Political gamble: Victorian government power sold to Crown Casino. Peter Martin from The age writes:

“Napthine signed away his right to make laws that tackled gambling and smoking in an extraordinary deal waved through Parliament days before the election campaign. The law not only restricts the actions of the Napthine government should it get back, but the actions of every future Victorian government for the next 36 years.

Should a future government decide to impose a $1 betting limit on poker machines (as recommended by the Productivity Commission); should it decide to enforce the use of precommitment technology on poker machines; or should it require automatic teller machines to be further away from poker machines, it’ll be up for a $200 million payment to Crown. The size of the penalty will climb with inflation. By the time the provision expires in 2050 the penalty will be $480 million.
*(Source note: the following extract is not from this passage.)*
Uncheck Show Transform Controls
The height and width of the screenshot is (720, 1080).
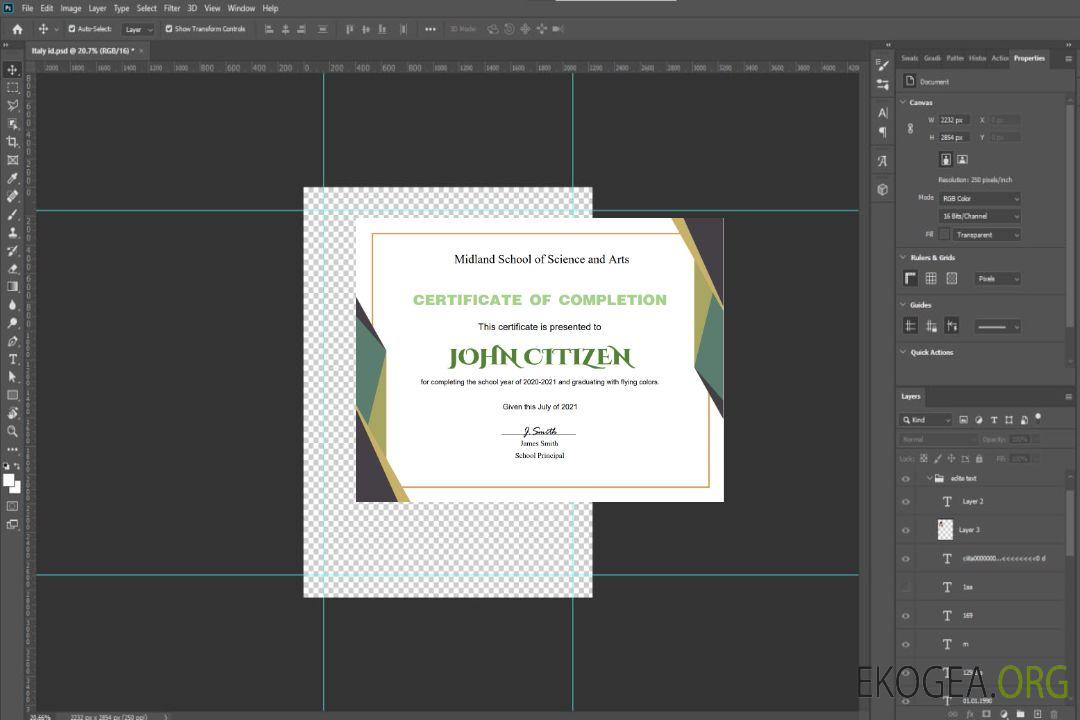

More.

And

In return for binding future governments this one gets an upfront payment of $250 million. (The government is spinning it as a payment of $910 million, but it’s nothing like that much… etc.)

Put starkly Crown (the casino) gets the right to impose fines of $200 million any time a new government comes in and changes the law to Crown’s disadvantage, for the next 36 years.  In return  the government gets an immediate payment of $250 million plus a few lesser payments later”.

Handing over Power to the Corporates

It feels like the fat cats sitting in (local) government have handed their power over to the corporate kleptocrats a long time ago.